Locate each line of the material that includes the word "document" and copy those lines out in full.

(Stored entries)
◇ ◇ ◇
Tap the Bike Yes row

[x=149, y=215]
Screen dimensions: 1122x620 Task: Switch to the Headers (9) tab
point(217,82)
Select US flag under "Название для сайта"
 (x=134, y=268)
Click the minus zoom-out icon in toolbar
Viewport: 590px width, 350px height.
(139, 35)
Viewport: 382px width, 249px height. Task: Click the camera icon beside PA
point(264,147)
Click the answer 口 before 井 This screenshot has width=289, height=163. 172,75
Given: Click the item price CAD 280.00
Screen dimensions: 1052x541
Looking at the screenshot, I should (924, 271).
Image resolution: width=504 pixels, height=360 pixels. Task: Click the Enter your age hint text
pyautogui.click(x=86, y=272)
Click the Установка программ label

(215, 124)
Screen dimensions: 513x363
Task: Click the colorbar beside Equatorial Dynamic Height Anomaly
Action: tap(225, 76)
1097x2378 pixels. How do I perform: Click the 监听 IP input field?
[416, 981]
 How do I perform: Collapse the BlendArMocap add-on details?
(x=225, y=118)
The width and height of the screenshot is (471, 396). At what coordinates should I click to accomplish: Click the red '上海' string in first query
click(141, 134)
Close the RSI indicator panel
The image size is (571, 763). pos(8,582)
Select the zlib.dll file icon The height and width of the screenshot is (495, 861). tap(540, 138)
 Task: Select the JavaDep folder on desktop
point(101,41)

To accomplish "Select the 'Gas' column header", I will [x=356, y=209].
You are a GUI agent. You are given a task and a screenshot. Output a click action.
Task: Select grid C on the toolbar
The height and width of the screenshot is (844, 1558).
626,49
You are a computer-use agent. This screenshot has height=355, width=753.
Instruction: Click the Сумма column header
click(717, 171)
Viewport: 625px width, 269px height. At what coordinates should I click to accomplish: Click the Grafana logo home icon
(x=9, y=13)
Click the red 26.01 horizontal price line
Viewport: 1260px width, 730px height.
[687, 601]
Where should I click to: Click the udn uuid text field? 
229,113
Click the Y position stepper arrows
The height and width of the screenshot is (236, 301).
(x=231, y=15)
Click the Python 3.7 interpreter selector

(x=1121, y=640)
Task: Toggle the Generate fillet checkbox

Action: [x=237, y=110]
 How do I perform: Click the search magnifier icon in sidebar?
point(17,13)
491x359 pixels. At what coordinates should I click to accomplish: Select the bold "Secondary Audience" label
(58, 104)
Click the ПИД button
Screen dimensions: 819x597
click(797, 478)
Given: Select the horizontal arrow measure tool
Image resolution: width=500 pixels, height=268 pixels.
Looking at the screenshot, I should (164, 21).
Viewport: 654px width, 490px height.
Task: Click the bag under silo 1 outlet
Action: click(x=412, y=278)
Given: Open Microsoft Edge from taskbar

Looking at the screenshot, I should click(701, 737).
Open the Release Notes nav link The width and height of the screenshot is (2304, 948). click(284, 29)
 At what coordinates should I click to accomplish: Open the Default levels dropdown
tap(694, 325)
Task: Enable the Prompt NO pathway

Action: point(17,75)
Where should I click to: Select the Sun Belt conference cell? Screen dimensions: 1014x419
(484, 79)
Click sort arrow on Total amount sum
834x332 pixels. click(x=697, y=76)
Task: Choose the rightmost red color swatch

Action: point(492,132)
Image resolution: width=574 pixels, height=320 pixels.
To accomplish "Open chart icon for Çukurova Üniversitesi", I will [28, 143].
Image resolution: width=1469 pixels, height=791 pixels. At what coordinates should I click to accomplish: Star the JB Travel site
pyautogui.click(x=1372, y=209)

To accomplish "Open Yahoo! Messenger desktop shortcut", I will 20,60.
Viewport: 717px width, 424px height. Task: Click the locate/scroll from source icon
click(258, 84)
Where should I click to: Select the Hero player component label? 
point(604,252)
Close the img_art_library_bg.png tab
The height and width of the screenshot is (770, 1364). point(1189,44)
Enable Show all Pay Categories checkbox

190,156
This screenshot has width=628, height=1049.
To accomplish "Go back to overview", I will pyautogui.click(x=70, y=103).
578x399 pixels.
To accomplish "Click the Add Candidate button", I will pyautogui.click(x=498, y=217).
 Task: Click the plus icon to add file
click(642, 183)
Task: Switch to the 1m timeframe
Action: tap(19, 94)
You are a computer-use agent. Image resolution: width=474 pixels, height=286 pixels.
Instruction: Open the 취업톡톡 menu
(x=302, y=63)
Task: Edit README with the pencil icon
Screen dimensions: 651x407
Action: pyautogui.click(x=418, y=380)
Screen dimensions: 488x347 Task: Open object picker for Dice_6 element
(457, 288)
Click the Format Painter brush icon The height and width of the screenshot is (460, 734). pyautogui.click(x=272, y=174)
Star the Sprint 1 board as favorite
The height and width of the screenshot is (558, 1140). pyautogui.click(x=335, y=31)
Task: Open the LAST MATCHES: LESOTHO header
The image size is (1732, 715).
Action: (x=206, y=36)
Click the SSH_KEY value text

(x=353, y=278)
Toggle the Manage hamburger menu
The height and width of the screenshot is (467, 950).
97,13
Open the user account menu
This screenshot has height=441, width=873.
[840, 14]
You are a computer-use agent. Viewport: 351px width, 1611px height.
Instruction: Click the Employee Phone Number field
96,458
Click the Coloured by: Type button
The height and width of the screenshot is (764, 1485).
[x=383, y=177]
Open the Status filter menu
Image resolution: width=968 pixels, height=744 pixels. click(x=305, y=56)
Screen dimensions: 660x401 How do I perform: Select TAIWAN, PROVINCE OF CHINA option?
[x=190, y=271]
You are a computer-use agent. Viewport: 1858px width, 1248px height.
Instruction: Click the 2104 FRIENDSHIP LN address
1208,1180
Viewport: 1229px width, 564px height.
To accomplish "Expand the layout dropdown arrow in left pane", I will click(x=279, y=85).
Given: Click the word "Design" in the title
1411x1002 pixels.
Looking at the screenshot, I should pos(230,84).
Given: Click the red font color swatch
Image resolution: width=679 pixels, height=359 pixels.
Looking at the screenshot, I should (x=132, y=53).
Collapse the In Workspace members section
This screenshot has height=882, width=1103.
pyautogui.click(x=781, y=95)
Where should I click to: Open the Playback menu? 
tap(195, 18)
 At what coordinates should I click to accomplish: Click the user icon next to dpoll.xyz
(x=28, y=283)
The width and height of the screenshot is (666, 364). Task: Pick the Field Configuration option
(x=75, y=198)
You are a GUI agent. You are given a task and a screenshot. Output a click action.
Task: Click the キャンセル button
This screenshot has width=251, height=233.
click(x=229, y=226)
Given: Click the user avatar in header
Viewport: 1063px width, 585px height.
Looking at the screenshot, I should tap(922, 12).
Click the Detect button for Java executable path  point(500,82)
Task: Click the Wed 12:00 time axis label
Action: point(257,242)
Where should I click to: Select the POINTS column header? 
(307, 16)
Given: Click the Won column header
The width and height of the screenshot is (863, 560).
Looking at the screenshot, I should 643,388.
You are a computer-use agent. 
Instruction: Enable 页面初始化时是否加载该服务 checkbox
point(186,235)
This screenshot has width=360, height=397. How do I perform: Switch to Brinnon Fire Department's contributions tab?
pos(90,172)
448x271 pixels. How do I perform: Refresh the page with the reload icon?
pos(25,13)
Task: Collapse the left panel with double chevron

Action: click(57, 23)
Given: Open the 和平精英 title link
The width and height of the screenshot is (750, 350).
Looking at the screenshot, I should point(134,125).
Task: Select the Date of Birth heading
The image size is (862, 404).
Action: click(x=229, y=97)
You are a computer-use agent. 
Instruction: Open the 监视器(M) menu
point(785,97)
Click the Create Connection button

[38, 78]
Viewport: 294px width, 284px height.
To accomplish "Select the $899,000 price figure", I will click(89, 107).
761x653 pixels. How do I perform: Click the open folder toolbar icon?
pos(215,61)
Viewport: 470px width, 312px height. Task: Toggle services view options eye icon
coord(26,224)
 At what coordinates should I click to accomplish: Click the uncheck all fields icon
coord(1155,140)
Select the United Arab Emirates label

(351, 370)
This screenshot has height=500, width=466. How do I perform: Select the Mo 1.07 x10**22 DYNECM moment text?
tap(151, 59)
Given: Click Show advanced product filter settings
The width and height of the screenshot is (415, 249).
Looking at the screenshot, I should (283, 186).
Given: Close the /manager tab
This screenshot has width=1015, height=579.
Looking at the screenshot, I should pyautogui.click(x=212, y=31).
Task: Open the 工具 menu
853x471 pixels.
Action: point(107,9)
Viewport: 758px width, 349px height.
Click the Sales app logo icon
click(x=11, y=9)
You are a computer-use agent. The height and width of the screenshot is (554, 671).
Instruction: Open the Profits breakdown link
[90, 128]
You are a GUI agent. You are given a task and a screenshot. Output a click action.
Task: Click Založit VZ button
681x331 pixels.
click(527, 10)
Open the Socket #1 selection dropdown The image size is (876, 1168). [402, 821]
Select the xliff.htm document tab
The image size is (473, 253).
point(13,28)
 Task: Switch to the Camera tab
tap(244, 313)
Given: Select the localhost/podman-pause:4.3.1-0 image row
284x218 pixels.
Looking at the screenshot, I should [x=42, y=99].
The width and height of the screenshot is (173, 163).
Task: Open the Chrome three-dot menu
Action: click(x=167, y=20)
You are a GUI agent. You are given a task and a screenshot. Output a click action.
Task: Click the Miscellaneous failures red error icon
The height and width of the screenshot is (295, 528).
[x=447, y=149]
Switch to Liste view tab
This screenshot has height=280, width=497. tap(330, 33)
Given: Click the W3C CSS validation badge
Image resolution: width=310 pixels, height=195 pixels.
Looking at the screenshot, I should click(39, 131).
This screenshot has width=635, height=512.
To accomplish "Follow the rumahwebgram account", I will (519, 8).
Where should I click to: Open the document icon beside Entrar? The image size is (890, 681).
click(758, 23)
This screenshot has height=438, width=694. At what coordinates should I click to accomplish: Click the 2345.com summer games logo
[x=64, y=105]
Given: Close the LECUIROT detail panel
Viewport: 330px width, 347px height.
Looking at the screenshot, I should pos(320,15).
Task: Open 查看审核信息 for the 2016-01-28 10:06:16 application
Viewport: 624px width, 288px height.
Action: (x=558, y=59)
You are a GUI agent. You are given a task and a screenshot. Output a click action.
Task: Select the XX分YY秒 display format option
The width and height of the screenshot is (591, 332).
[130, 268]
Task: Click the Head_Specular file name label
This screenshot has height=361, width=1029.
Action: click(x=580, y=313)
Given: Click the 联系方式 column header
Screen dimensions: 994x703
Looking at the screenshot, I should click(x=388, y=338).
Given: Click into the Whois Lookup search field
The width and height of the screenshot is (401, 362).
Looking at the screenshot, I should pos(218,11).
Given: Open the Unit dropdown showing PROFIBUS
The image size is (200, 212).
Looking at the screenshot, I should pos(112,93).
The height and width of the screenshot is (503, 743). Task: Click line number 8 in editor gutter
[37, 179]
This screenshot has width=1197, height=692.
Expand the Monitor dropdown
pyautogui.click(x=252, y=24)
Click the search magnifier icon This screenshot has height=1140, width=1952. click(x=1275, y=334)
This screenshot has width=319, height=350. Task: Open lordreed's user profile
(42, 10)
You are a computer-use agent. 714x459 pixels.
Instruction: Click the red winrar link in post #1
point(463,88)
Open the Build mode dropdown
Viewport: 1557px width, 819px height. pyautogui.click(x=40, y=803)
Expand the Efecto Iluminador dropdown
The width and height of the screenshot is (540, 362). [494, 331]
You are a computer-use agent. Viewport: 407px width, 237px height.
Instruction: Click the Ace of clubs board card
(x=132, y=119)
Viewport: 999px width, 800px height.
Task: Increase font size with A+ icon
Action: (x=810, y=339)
◇ ◇ ◇
TASK RESULT
Select the xliff.htm document tab
Where should I click to: Open the document icon beside Entrar? The image size is (890, 681).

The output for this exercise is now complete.